Work to complete :: Reproduce each of the following records verbatim, omitting the pictures from your answer.

-------

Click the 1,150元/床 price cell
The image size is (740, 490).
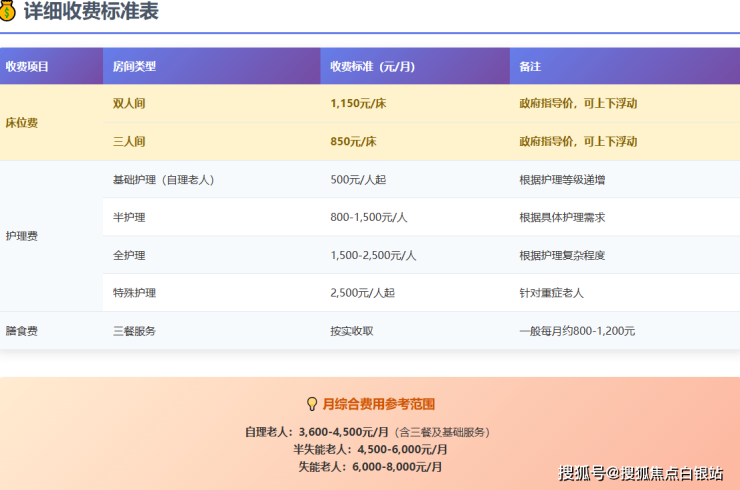tap(415, 103)
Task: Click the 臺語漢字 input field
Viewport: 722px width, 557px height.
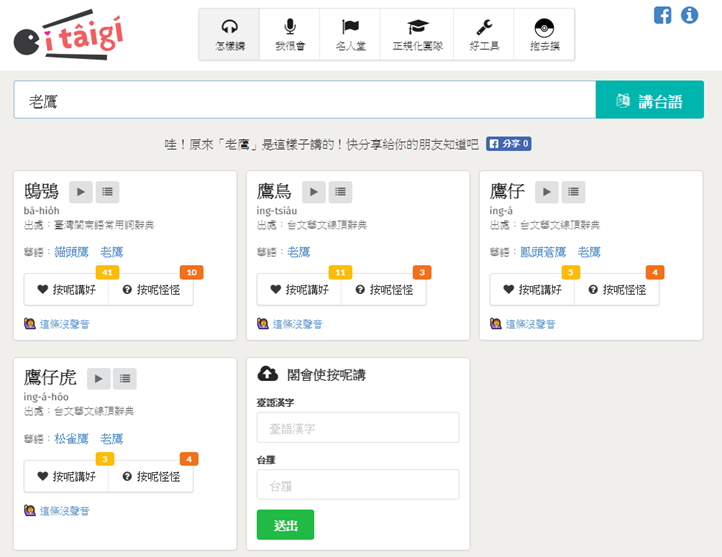Action: [357, 428]
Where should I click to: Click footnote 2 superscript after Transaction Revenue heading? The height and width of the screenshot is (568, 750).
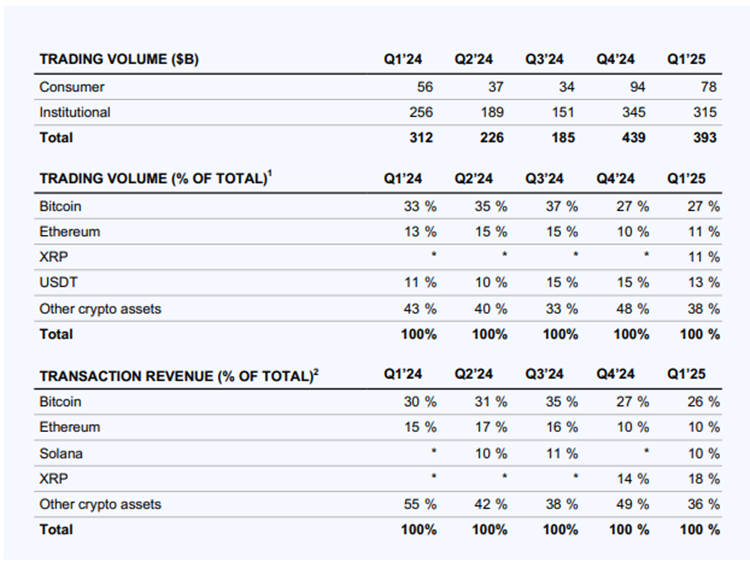coord(316,371)
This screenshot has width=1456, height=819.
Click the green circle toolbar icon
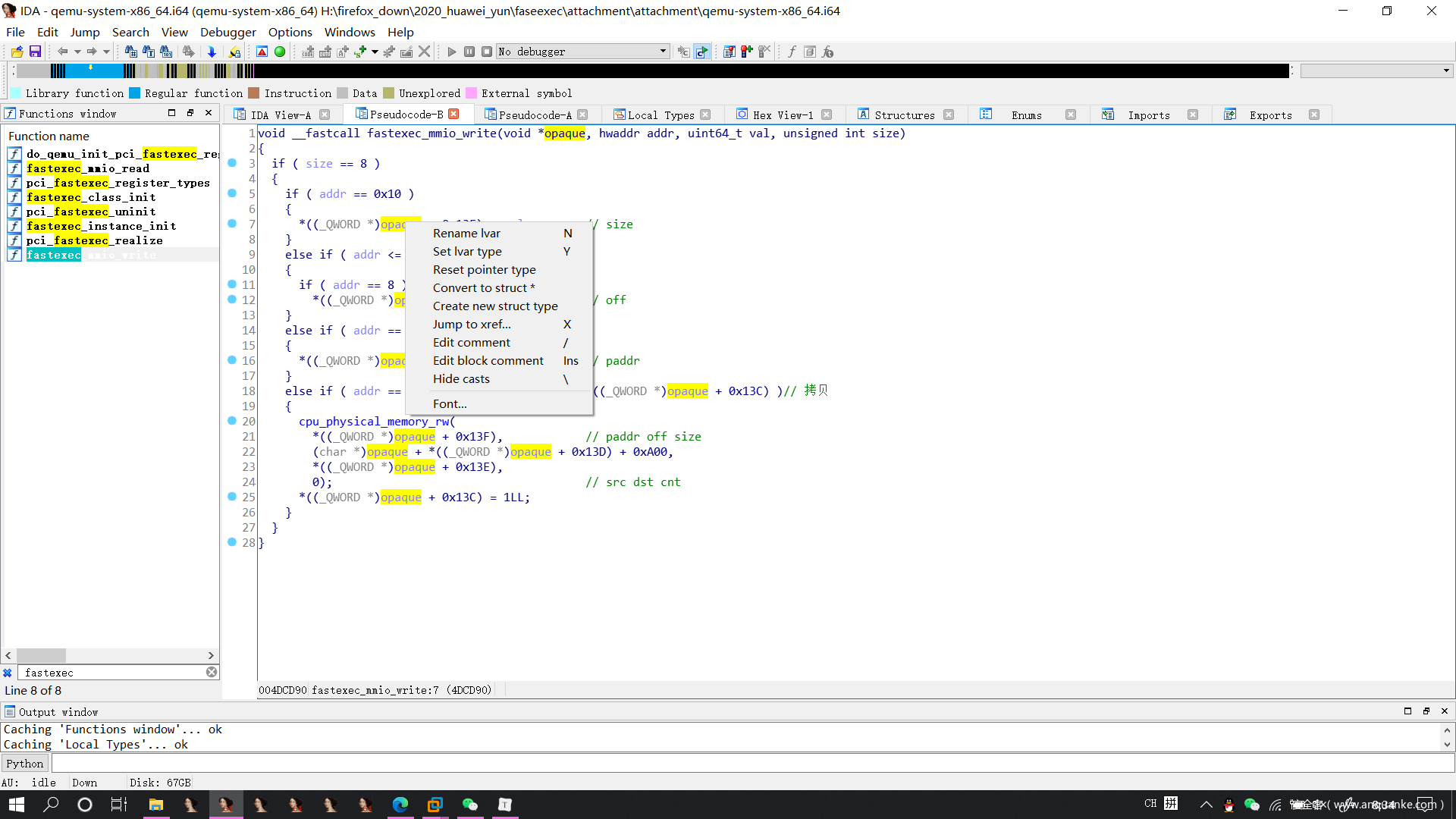pyautogui.click(x=280, y=52)
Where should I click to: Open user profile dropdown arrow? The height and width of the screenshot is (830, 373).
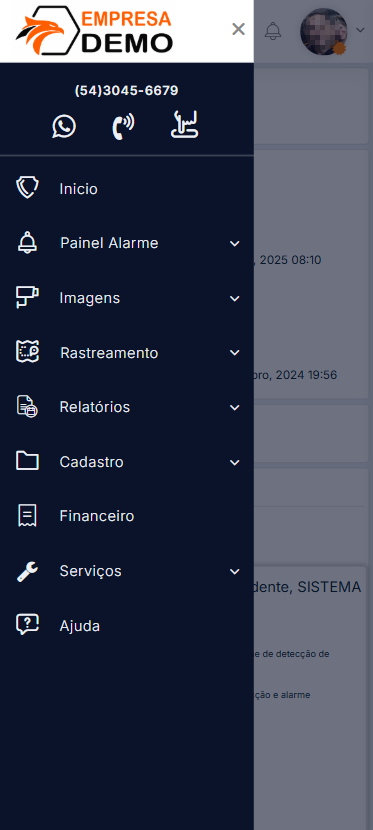[x=360, y=30]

-------

Result ::
Click the 1,150元/床 price cell
The image size is (740, 490).
tap(415, 103)
Task: Click the 臺語漢字 input field
Viewport: 722px width, 557px height.
Action: [357, 428]
Where should I click to: Click footnote 2 superscript after Transaction Revenue heading? The height and width of the screenshot is (568, 750).
coord(316,371)
This screenshot has width=1456, height=819.
Click the green circle toolbar icon
pyautogui.click(x=280, y=52)
Where should I click to: Open user profile dropdown arrow? The height and width of the screenshot is (830, 373).
[x=360, y=30]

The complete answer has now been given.